Italy’s deal with Albania on migrant camps. Why offshoring asylum obligations might not work?
Author: Armela Xhaho
Italy plans to construct two migrant detention centers in the Albanian ports of Shengjin and Gjader to temporarily accommodate migrants trying to reach its shores. The first facility will be built to process migrants rescued by boats at sea and the second will be used to house migrants who qualify to apply for asylum in the EU. While the camps will operate under Italian jurisdiction, Albania would also provide external security for the two centers. Facilities are supposed to open next spring and will initially take in 3,000 people. The Italian government hopes to scale up its capacity to process 36,000 migrants annually. The initiative was announced after the Prime Mister of Italy, Giorgia Meloni met with Albanian Prime Minister Edi Rama. The scheme is the first agreement of its kind example of a non-EU country accepting migrants on behalf of an EU country.
While Albania has been widely recognized as an origin and transit country for irregular migrants, Italy is considered both a destination and transit country as well. More than 145,000 people have reached Italy’s shores since January, compared with 88,000 people last year. Meloni’s party is facing a growing domestic pressure as it has failed to keep the electoral promise to limit illegal migration. This agreement is an attempt to curb illegal flows of migrants in Italy and alleviate the burden of high influxes.

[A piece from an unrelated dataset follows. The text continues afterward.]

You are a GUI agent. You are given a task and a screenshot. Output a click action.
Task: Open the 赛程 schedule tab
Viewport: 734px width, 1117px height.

This agreement has fuelled controversial public debates and ongoing concerns that migrants might pose a threat to the national security. The rapid intensification of the security-driven discourses have spurred xenophobic sentiments among wider public. On the other hand, supporters of the agreement essentialize the notion of “human solidarity” which is being perceived as part of the Albanian long journey toward the Europeanisation process. However, human rights organisations have criticized the scheme and consider it as a violation of conventions and international law.
Indeed, the concrete application of this agreement is very controversial for serval reasons:
- EU asylum law cannot be applied outside the EU. People rescued at sea by Italian authorities, including those seeking safety in Europe, are under Italian jurisdiction and cannot be taken to another country before their asylum request and individual circumstances have been examined. The plan would allow Italy to ignore the Dublin agreement, which states that the first country in which migrants arrive must care for them and process their cases. This can be considered a breach of the core principle of the Refugee Convention – that of non-refoulement.
- Gender segregation is evident in the agreement, as it specifies hosting exclusively male migrants. Pregnant women, minors and other vulnerable people will not be sent to Albania. The potential consequence of this segregation is uncertain, as it’s unclear whether adult men could be separated from their families. According to the international law, procedures should not separate the families. The high number of men that are supposed to be hosted in these facilities have already created an outburst of fear and xenophobia among local population, which is unprepared to host such a high number of migrants. Advance notification should be provided to inform the local population.
- The agreement does not outline how irregular migrants will be repatriated, which is often a long and difficult process. Repatriating individuals who are not eligible for asylum is challenging due to the absence of formal return agreements with the home countries of migrants.Italy should have readmission agreement with African countries, to turn back those who can not get the asylum status. So far, Italy has repatriated around 4,000 people, while more than 145,000 arrived by sea on its shore. It is supposed that the cases will be examined within 28 days, but the procedures can last longer.
- Detention of people who fledge to seek safety from war, famine and other strife in a third country represent a new attack on the right to asylum, as closed regimes / detention centres are not allowed. These people should be free according to the international law, and detention in closed regime is an abuse to the international law. Conversely, concerns about insufficient oversight have also been brought up. If these individuals have the freedom to move in the territory of Albania, they should be carefully monitored, but this might be quite challenging for state police to effectively monitor their activities within the country.
- Significant questions arise regarding the implementation of Italian jurisdiction in Albania, as it is not clear how individuals in transit can access asylum and exercise their fundamental rights in a non-EU territory. The management and procedures should follow Italian procedures/ laws, but this is not allowed. It is impossible to apply in the territory of Albania a foreign law. What about if a crime or human right violation happens? Whose law should be applied : the foreign law or the domestic law?
- The initiative lacks transparency and has not undergone a thorough consultation process. An agreement with significant social ramifications was drafted without seeking broad input or consultation. The agreement must receive parliamentary approval before it becomes effective, and it should undergo a legal process involving drafting and consultation with both institutional and international partners.
Nevertheless, similar to Italy, other countries that have faced a growing influx of asylum seekers and other illegal immigrants such as, Israel, Denmark, Australia, UK etc have tried to put in place offshore detention centres in order to resolve the problem by striking deals with third country “safe havens”. Some of these deals have been rejected or challenged in court due to violation of human rights. Likewise, the practice of offshoring migrants to be processed in Albania raises numerous questions and skepticism regarding the risk of violation of conventions and international law.